RECORD EXCERPTS:

○ ○ ○ ○ ○

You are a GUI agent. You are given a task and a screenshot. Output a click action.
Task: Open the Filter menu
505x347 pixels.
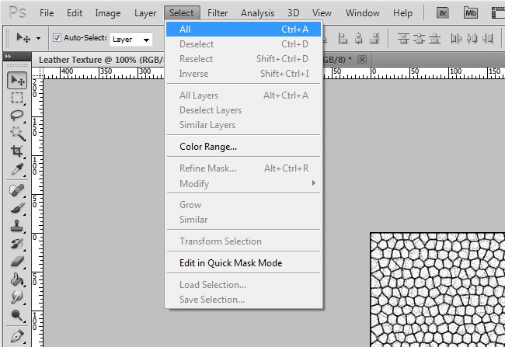click(218, 13)
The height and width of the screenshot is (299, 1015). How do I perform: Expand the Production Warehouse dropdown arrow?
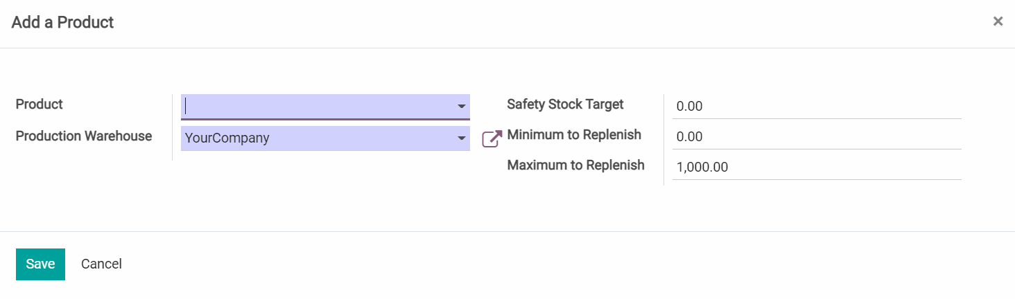click(461, 138)
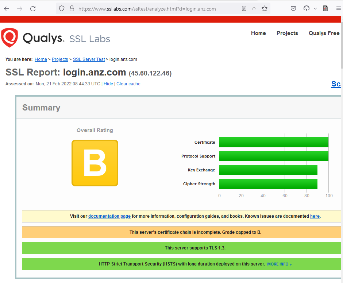The image size is (343, 283).
Task: Open the Firefox account icon
Action: point(307,8)
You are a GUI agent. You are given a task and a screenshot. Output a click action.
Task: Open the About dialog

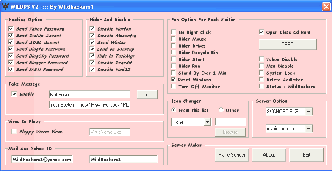coord(269,155)

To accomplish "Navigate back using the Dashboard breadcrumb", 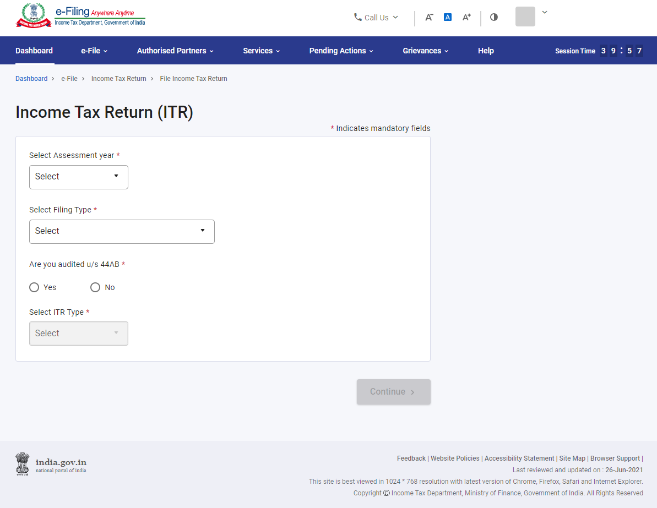I will click(31, 78).
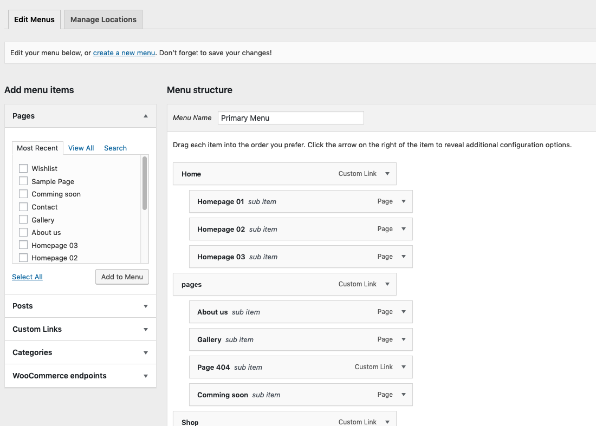Click the Menu Name input field
This screenshot has width=596, height=426.
pos(290,118)
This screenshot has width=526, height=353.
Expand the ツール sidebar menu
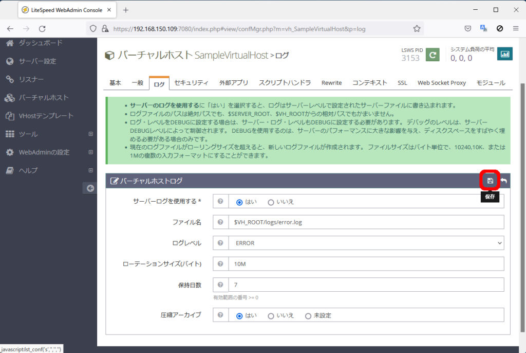coord(90,134)
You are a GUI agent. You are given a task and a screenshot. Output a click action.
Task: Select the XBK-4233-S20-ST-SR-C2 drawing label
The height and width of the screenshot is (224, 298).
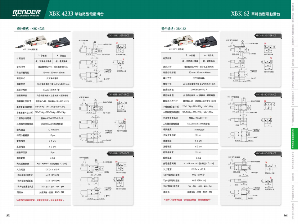coord(119,94)
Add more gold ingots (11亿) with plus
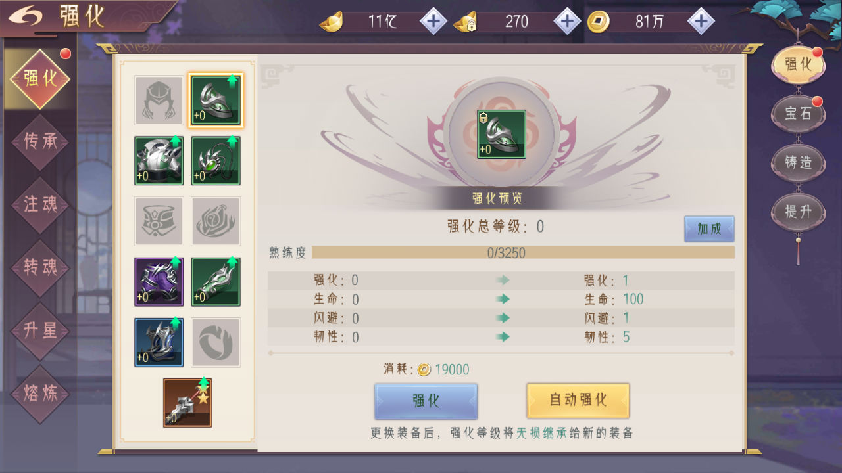The image size is (842, 473). click(433, 22)
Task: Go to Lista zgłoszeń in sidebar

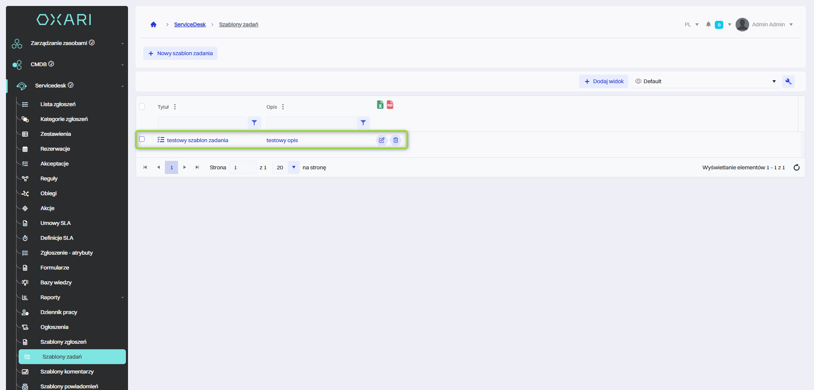Action: point(58,104)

○ ○ ○ ○ ○

TASK GOAL:
Which lines run from the one containing "The height and width of the screenshot is (224, 298)." to the end of the entries above? Write them out exactly, leaving out every picture.

ANSWER FOR THE TASK:
The height and width of the screenshot is (224, 298).
coord(119,94)
Add more gold ingots (11亿) with plus
The image size is (842, 473). click(433, 22)
Task: Go to Lista zgłoszeń in sidebar

Action: point(58,104)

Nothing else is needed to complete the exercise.